**What to do**
In the material below, pictures must be dropped. Repeat exactly, and only, the lines from the line with "Image resolution: width=1176" to the line with "Task: Click the green Reboot icon", both ends included.

**Provided entries**

○ ○ ○ ○ ○ ○ ○

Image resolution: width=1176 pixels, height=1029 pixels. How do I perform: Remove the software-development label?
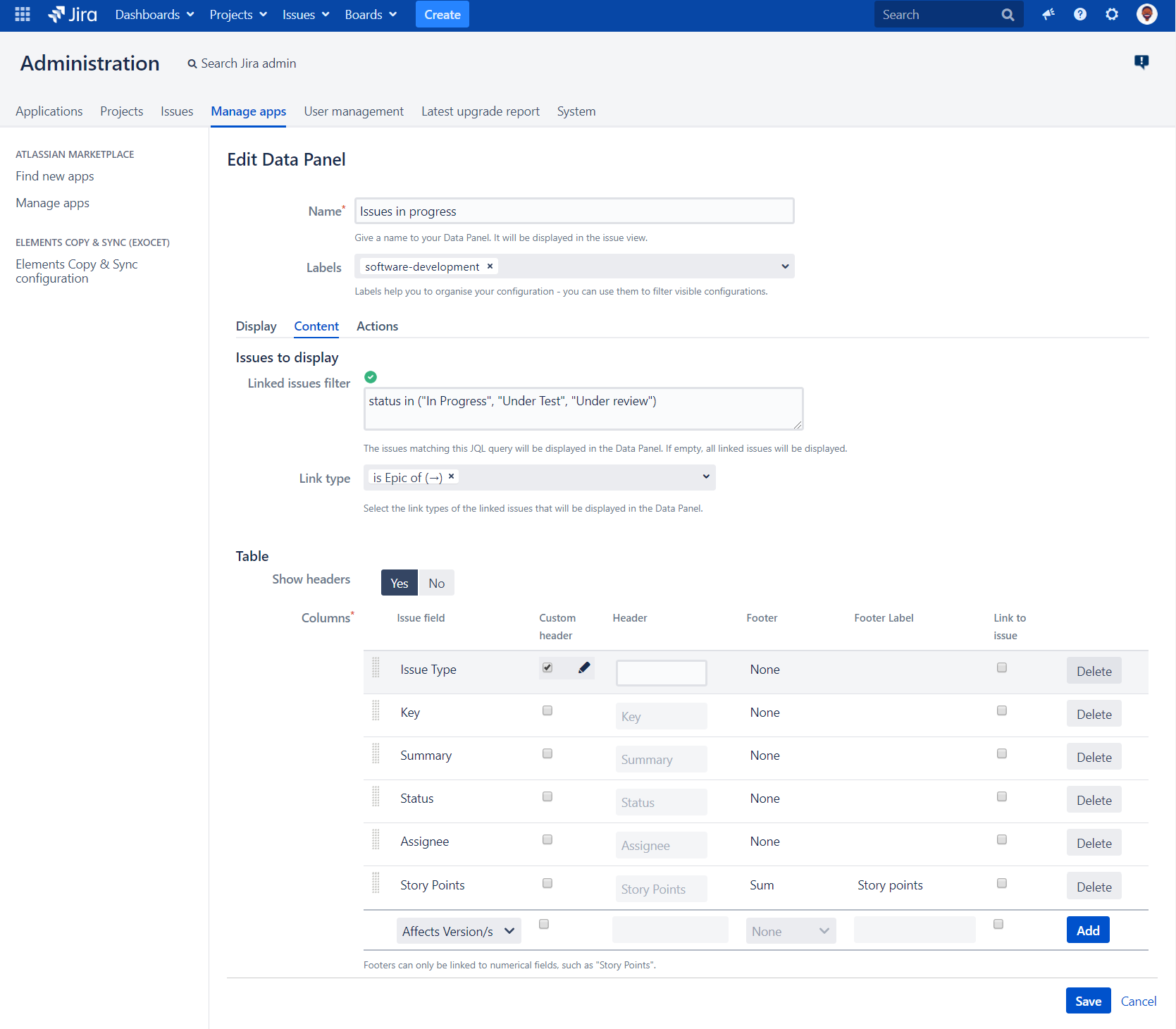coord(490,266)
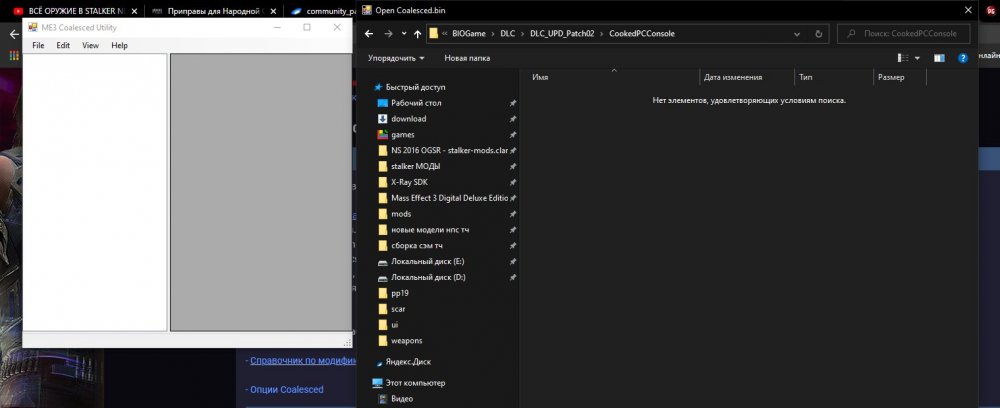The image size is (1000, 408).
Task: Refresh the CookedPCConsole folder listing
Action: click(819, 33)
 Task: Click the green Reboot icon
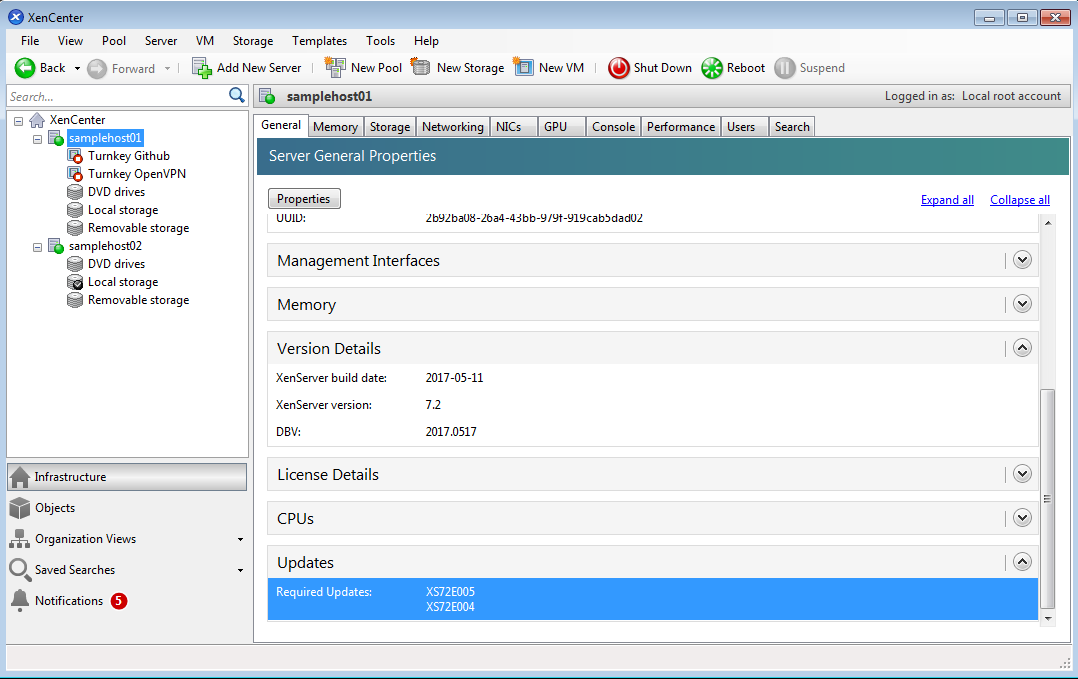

○ ○ ○ ○ ○ ○ ○

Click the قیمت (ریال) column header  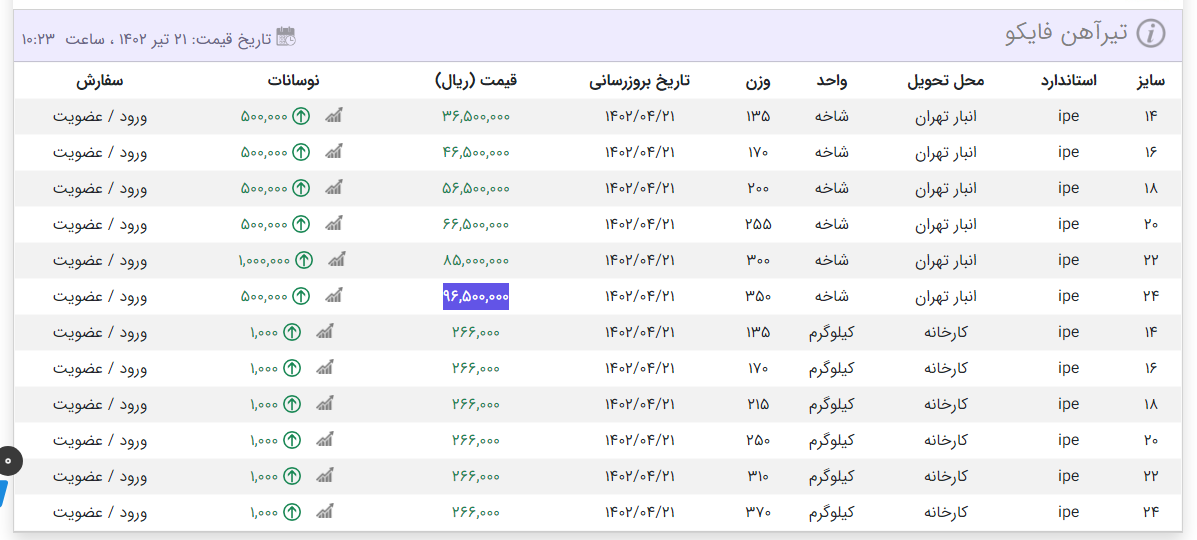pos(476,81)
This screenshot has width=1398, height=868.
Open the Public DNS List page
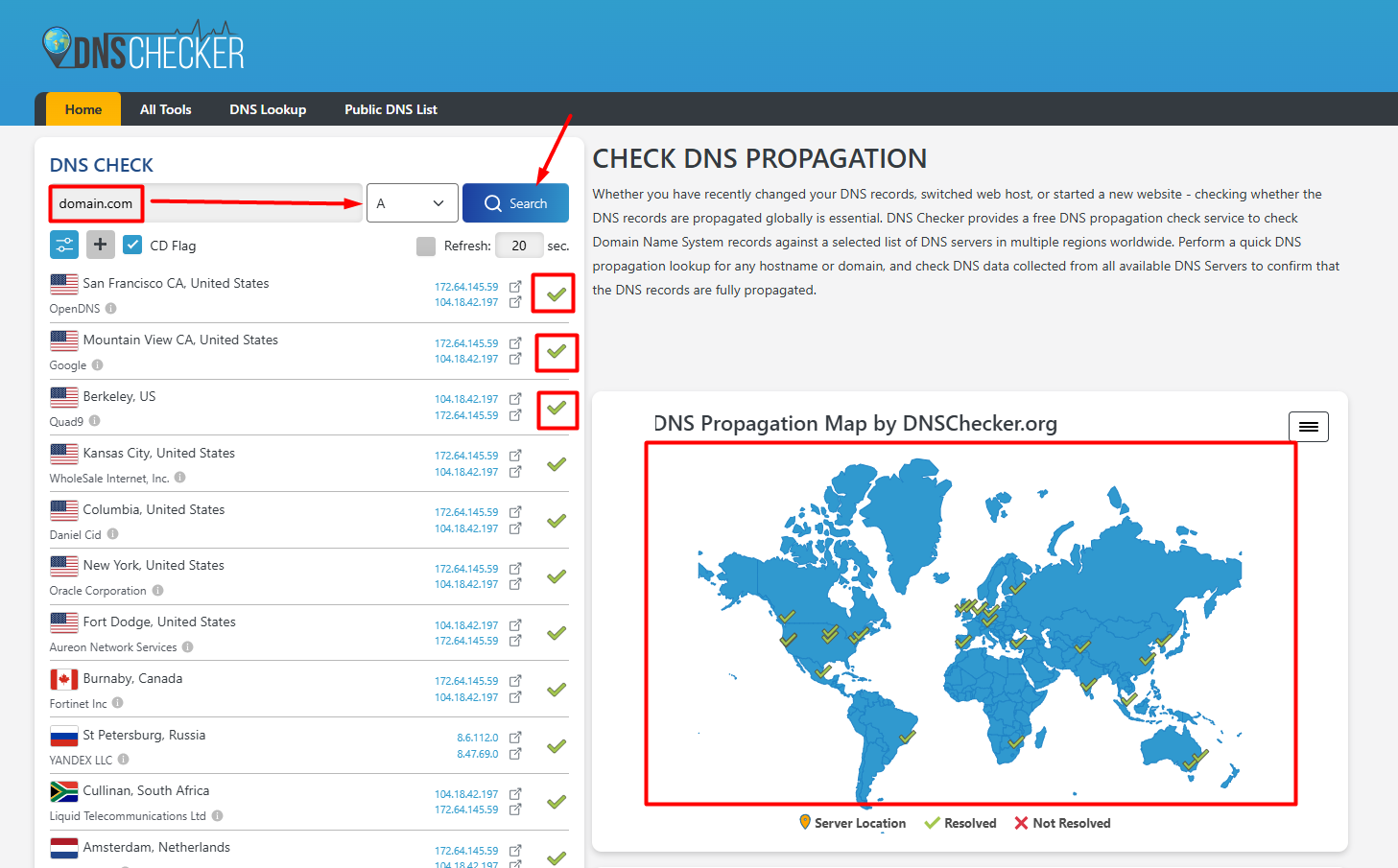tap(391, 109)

○ ○ ○ ○ ○ ○ ○

**Response area**
Image resolution: width=1176 pixels, height=1029 pixels. How do I perform: Remove the software-development label?
coord(490,266)
The image size is (1000, 408).
Task: Refresh the CookedPCConsole folder listing
Action: click(819, 33)
 Task: Click the green Reboot icon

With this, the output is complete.